Nobody laughed at his mail-order rifle after that.

Eleven Japanese snipers in four days. Each one a duel in the jungle — find him before he finds you, then don’t miss.
The Scientist of Combat
What made George unique wasn’t just his shooting — it was his mind. He approached combat the way he approached competitive shooting: analytically. He studied everything. The trajectory of different ammunition in tropical heat. The effect of humidity on powder charges. How the jungle canopy created false shadows that could make you shoot six inches high. Why the M1 Garand was an excellent infantry rifle but a poor sniping weapon. Why Japanese officers carrying swords were brave but tactically suicidal.
He was fair to the enemy, too. In his memoir, he praised Japanese field craft, their discipline under fire, their ability to move silently through terrain that made American soldiers sound like elephants. He respected them as soldiers even as he killed them. What he couldn’t respect were the banzai charges — brave men throwing their lives away in frontal assaults against automatic weapons for no tactical gain.
He was equally harsh on his own side. He documented American leadership failures, poorly maintained weapons, units that panicked under fire, and officers who got men killed through incompetence. He wrote it all down. Every observation. Every lesson. Every mistake.

After Guadalcanal, George volunteered for Merrill’s Marauders — the 5307th Composite Unit. Deep behind Japanese lines in Burma. A different jungle, the same war.
Merrill’s Marauders
After Guadalcanal, most men would have been happy to rotate home. George volunteered for one of the most dangerous assignments in the entire war: Merrill’s Marauders.
The 5307th Composite Unit (Provisional) — better known as Merrill’s Marauders after their commander, Brigadier General Frank Merrill — was a long-range penetration force modeled after the British Chindits. Their mission: march deep behind Japanese lines in Burma, cut supply lines, and fight their way through some of the most brutal terrain on the planet. Dense jungle. Mountains. Monsoon rains. Malaria, dysentery, typhus, and leeches.
George was no longer the eager volunteer sniper of Guadalcanal. Burma had tempered him. He was now an experienced infantry officer who understood that war was not about individual heroics but about keeping your men alive and accomplishing the mission. The “gung-ho off-duty sniper” had become a professional soldier.
He survived Burma. He survived the entire war.
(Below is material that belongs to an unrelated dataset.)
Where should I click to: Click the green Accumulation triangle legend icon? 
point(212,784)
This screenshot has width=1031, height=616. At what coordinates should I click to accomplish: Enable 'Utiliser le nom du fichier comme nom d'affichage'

He was demobilized as a lieutenant colonel.

Shots Fired in Anger — first published in 1947. One of the finest combat memoirs ever written. Still in print 80 years later.
Shots Fired in Anger
In 1947, George published Shots Fired in Anger: A Rifleman’s-Eye View of the Activities on Guadalcanal. The NRA republished an expanded edition in 1981 that included his Burma experience with the Marauders.
The book is a masterpiece. It is not a hero’s memoir — George never brags, never inflates, never dramatizes. It is a marksman’s clinical, honest, sometimes darkly funny account of what it is actually like to aim a rifle at another human being, pull the trigger, and watch him fall. He writes about the mechanics of shooting in combat with the same precision he brought to shooting itself: windage, bullet drop, heat shimmer, the effect of adrenaline on trigger pull, why most soldiers miss.
He writes about the men who fought beside him — the good officers and the terrible ones, the soldiers who froze and the ones who fought — with the same unflinching honesty. He writes about the Japanese with respect. He writes about the jungle with hatred.
Shots Fired in Anger is still in print nearly 80 years after it was first published. It remains one of the most respected combat memoirs of World War II, and arguably the best book ever written about the reality of rifle marksmanship in combat.
And it all started because a young lieutenant from Illinois ignored the laughter and brought his own rifle to war.